Pour porter confusion à tout ce sujet il y a une viole qui était en exhibition au musée de Victoria Albert à Londres, avec une étiquette « Lyra-Viol ». Cet instrument copié par des luthiers à plusieurs reprises est en fait un ténor de viole! C’était la faute d’étiquetage de la part de musée qui est à l’origine de cette désinformation au sujet de la lyra viole.
Comme dans toutes les histoires de téléphone arabe il y a une base qui n’était en fait pas loin de la réalité. Un ténor de viole est accordé comme le luth: sa première corde est un sol aigu une quarte plus haute que la basse de viole qui a sa première corde accordée en ré.
Je rappelle que cette musique de Ferrabosco était publiée à une époque ou le luth était toujours le roi des instruments, et donc la musique pour la lyra viole est très proche en style. Accorder la lyra viole avec un LA grave comme une basse de viole française à 7 cordes donne à mes oreilles un contrepoint dans les graves confondu et une sonorité éloignée de celle d’un luth.
En enregistrant John Maynard’s « Twelve Wonders of the World » en 2005 John+Maynard+-+The+Twelve+Wonders+of+the+World qui a été publié en 1611 j’ai eu une lueur d’éclaircissement en ce qui concerne la vrai hauteur de son pour cette lyra-viole. Voici ce qui était stipulé dans ce livre :
Maynard luthiste et violiste dit donc,
« Vous devrez accorder votre basse de viole une note plus basse que le luth, pour jouer cette Pavane, par sa tessiture : et il convient mieux à la tonalité, parce qu’ainsi on évite les bémols et dièses : ainsi pour la Gaillarde qui suit ».
C’est à dire que Maynard, au moins pour ces deux pièces, montait la chanterelle de la basse de viole (la première corde) à fa, un ton plus bas que celle du luth!

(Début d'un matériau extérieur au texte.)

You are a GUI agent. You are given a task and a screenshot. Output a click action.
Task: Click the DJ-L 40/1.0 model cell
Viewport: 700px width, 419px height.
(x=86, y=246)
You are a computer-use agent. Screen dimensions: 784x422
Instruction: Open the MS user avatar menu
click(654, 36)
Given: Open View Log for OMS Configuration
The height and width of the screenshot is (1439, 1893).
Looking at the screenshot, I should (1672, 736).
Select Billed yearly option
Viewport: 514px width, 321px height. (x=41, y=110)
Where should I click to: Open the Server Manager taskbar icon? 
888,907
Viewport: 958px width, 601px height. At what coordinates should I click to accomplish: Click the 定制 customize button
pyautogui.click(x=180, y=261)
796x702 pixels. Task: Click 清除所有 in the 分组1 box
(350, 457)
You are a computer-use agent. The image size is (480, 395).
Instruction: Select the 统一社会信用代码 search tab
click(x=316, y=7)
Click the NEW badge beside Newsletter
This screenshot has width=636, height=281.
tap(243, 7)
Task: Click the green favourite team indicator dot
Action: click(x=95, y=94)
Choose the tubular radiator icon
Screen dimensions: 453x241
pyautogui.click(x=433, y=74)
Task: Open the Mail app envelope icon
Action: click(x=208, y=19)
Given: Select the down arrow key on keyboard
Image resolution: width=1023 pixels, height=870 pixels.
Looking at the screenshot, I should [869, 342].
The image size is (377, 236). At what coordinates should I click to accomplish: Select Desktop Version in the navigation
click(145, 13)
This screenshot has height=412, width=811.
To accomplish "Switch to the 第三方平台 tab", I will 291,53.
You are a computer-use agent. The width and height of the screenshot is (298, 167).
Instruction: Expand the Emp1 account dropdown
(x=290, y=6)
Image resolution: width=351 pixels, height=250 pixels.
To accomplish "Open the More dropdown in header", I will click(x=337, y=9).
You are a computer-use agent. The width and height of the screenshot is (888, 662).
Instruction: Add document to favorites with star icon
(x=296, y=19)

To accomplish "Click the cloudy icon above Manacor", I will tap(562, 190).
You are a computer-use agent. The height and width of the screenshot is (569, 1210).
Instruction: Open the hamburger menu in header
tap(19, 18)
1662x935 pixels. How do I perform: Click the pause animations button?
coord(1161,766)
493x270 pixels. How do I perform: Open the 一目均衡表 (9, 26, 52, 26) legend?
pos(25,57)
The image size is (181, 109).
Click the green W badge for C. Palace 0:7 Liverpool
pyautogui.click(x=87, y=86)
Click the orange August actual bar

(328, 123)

En fait cela donne un diapason pour la lyra-viole de la = environ 500 hz. et donc correspond premièrement à la description ci-dessus de Leycester :
« La lyra viole ne doit pas être la plus grande des basses de viole, et doit être montée avec des cordes fines pour qu’elle puisse être accordée plus haute et être jouée plus doucement ».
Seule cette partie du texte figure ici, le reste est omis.